Gw terkesima dengan betapa kuat denyut kehidupan di kota Jakarta. Sudah jam 11 malam, tapi masih banyak motor di jalanan. Ada yang membawa kail ikan, ada ibu2 yang membonceng di belakang, ada bajaj dengan penumpang, ada pengamen jalanan, dsb.

Jakarta yang dulu begitu akrab, kini seakan begitu asing.

Daerah gelap antara Taman Anggrek dan SMUK 1, yang dulu terkenal sebagai tempat pemerkosaan, kini sudah jadi gemerlap dengan Central Park dan apartemen2 entah apa.

Sengaja melakukan 'detour' ke kawasan Tanjung Duren untuk sekedar nostalgia. Lebar jalan masih sama, tapi pertokoan di kiri dan kanan jalan sudah berubah semua.

Gw terkesima, persis seperti ketika kecil menginjakkan kaki di Jakarta, ketika Jakarta masih penuh dengan President Taxi. Ah masa2 itu... ketika Rano Karno masih jadi aktor dan terkenal dengan film "Taksi"-nya.

Sekarang inilah ibukota negara dengan pertumbuhan ekonomi 6%+. Pertumbuhan yang tercepat, dan tak usah ditanya lagi... perekonomian yang terbesar di kawasan Asia Tenggara. Dan walaupun Indonesia terbentang seluas tiga zona waktu, 50%+ lebih uang berputar di Jakarta, timpang memang, namun bisa dibayangkan betapa dahsyatnya Jakarta.

Ketika kecil dulu, terpanana dengan gemerlapnya lampu2 malam di Jakarta, gw bermimpi untuk tinggal dan bekerja di Jakarta.
Sayangnya itu adalah mimpi yang tidak pernah kesampaian hingga sekarang.

Sering gw katakan kepada teman2 asing gw.
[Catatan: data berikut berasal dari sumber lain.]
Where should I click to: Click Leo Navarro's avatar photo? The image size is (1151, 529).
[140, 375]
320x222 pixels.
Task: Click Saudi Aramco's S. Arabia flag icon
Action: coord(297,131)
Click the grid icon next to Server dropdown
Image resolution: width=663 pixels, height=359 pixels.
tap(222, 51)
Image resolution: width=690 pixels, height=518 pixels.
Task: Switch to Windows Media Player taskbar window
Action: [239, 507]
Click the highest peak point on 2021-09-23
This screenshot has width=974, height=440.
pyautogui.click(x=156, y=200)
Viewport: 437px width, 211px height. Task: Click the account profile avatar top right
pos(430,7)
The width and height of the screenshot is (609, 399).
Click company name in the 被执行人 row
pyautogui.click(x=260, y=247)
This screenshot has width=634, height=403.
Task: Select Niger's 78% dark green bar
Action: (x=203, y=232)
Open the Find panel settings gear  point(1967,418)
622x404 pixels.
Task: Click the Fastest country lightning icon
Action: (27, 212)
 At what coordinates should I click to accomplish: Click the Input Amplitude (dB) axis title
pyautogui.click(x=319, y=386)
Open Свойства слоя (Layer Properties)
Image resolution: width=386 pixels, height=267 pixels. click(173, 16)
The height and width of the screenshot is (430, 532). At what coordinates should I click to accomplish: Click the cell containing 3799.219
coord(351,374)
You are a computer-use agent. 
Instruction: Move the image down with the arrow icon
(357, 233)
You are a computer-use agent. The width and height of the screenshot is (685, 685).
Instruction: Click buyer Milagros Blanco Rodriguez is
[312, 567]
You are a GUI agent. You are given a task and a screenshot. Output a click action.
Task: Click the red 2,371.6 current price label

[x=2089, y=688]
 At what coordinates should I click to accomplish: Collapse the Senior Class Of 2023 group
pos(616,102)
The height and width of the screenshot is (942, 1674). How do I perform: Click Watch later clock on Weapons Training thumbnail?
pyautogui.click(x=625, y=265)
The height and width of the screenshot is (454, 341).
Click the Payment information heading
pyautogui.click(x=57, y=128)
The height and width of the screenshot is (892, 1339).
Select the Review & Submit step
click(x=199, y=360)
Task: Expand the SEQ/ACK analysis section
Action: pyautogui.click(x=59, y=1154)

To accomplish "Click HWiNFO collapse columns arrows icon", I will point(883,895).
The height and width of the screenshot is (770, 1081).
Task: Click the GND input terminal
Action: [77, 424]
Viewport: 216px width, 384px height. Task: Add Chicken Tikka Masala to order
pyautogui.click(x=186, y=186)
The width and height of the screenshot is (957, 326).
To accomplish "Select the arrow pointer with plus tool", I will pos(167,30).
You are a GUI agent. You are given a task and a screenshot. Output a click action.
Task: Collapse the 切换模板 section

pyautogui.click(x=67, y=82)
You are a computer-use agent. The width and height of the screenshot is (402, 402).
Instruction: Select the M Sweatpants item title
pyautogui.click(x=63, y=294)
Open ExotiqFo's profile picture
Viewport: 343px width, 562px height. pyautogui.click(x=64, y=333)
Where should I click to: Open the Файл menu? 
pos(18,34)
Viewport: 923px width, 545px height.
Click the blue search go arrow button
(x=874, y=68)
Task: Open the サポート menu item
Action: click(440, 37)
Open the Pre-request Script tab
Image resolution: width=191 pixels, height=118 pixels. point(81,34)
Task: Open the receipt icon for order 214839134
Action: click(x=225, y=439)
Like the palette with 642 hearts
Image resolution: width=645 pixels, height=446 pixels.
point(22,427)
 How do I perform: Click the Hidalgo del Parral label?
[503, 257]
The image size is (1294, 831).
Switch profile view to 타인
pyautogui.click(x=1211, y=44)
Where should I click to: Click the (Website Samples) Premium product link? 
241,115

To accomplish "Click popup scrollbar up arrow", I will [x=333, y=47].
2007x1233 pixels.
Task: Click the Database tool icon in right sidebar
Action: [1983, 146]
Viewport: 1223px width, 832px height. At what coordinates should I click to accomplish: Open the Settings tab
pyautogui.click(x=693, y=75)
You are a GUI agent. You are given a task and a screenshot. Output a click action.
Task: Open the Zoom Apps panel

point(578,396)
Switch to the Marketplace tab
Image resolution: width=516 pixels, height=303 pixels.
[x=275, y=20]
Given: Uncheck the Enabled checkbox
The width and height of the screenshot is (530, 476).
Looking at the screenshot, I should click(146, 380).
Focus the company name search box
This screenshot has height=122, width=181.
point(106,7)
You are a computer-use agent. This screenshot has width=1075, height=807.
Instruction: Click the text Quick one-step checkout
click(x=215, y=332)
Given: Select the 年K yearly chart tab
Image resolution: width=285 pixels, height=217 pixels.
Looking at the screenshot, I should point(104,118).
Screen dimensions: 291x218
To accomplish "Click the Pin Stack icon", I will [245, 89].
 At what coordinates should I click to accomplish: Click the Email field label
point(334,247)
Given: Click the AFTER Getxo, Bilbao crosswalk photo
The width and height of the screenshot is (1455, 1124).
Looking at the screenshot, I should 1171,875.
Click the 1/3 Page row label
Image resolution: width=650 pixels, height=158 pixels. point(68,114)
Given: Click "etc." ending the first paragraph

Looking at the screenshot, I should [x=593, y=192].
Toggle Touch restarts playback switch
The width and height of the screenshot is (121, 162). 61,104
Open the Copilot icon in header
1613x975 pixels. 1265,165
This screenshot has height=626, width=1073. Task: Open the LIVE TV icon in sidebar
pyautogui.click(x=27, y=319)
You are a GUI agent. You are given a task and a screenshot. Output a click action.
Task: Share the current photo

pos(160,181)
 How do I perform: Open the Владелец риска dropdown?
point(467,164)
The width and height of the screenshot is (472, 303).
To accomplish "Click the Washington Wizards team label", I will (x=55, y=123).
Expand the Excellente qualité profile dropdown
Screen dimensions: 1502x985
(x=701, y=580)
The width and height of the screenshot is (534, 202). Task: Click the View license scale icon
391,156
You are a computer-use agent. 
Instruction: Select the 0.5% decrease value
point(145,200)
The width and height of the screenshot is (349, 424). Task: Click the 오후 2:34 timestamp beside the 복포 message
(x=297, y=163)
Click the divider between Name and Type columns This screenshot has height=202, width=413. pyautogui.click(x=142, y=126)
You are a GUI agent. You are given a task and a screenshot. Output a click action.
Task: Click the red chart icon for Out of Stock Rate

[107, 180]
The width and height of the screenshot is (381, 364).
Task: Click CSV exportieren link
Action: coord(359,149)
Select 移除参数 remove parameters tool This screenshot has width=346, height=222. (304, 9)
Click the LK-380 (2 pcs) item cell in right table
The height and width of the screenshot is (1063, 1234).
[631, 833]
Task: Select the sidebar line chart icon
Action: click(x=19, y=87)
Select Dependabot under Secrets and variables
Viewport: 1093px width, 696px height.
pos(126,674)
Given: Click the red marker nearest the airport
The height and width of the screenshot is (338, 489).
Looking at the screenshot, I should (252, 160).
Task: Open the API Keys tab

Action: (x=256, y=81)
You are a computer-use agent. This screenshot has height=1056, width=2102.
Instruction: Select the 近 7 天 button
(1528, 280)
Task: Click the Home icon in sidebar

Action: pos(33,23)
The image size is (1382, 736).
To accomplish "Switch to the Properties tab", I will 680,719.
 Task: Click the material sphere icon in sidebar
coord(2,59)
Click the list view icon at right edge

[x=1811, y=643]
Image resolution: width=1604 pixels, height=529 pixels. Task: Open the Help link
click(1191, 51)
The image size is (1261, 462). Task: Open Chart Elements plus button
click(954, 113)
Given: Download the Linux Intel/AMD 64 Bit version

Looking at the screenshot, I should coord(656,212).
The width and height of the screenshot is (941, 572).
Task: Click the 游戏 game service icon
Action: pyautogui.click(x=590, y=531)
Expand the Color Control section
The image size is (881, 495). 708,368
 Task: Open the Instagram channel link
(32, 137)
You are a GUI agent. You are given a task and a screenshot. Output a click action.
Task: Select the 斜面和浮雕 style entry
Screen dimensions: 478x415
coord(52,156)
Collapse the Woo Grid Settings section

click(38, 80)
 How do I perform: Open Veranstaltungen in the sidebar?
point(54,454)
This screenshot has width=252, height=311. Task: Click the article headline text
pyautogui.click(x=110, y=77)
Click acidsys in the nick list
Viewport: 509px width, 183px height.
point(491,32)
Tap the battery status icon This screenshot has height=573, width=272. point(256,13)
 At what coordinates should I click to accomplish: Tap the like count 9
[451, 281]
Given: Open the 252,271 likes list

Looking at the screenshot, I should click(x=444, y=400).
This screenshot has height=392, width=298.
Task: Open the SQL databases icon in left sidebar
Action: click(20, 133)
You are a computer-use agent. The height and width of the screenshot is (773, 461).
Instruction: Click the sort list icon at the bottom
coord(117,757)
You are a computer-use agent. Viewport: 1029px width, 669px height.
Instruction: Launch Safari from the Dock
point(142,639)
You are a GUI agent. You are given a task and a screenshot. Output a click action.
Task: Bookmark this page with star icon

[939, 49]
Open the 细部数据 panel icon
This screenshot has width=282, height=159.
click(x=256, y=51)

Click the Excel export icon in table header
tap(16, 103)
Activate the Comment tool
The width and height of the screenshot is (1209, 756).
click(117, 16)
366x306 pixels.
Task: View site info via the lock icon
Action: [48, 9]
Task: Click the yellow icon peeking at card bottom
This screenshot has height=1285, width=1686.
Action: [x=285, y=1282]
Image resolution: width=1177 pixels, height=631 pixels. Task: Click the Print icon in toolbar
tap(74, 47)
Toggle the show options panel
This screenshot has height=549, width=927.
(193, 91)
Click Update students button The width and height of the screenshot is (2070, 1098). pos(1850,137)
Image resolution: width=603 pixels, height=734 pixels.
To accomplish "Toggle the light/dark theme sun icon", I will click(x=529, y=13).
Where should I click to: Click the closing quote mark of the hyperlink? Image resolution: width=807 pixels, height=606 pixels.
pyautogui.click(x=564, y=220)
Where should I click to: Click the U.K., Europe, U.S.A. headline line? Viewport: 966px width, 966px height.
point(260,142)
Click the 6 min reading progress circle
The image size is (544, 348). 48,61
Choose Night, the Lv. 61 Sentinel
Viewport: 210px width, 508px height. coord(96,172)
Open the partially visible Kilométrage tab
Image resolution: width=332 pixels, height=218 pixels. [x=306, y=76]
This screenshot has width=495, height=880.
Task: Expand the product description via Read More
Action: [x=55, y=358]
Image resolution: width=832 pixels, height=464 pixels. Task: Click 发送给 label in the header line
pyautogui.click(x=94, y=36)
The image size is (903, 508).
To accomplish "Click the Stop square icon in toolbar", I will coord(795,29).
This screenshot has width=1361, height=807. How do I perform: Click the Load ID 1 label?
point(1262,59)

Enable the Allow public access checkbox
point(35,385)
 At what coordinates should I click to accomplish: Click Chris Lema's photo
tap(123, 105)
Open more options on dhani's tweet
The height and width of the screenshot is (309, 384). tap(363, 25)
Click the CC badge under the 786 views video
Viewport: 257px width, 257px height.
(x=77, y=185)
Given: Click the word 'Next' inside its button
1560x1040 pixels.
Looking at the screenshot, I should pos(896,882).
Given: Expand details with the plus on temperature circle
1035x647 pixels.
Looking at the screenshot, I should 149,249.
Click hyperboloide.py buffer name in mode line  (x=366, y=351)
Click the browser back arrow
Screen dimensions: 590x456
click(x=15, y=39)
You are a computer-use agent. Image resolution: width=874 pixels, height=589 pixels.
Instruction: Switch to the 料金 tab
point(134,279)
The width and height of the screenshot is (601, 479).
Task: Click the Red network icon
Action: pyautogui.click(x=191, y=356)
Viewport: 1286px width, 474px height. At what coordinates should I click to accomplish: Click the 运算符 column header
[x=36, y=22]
Dari semua kota yang gw kunjungi (well mungkin masih sedikit), tidak ada kota yang sehidup Jakarta.

Lihatlah Pasar Ikan yang luar biasa joroknya, apalagi ditambah banjir, airnya hitam, baunya tidak ketulungan, tapi semua ikan2 itu lari ke restoran2 dan hotel2 berbintang.
Lihatlah kapal2 dari Pulau Seribu yang datang ke Jakarta setiap hari untuk membawa bahan kebutuhan dan pelajar2 yang akan bersekolah ke Jakarta.
Lihatlah bencong2 yang berkeliaran di Taman Lawang.
Lihatlah betapa besar pasar keping DVD bajakan di Glodok.
Lihatlah warung2 Viagra, Cialis, darah kobra di sepanjang Jalan Gajah Mada, Hayam Wuruk, Mangga Besar.
Lihatlah pasar kue subuh2 di Senen.
Lihatlah betapa mewahnya apartemen Da Vinci.
Lihatlah betapa sibuknya pinggir2 rel kereta api.
Lihatlah betapa hidupnya ITC Mangga Dua, dst..dst.

Entah bagaimana kata2 mendiskripsikan betapa besar, sibuk, hidup, kontras-nya Jakarta. Kaya miskin semua hidup di Jakarta.

Seiring dengan mobil yang meninggalkan Jakarta dan mengarah ke Tangerang, hanya tersisa rasa iri, bahwa diri ini tidak lagi menjadi bagian dari kota yang luar biasa ini.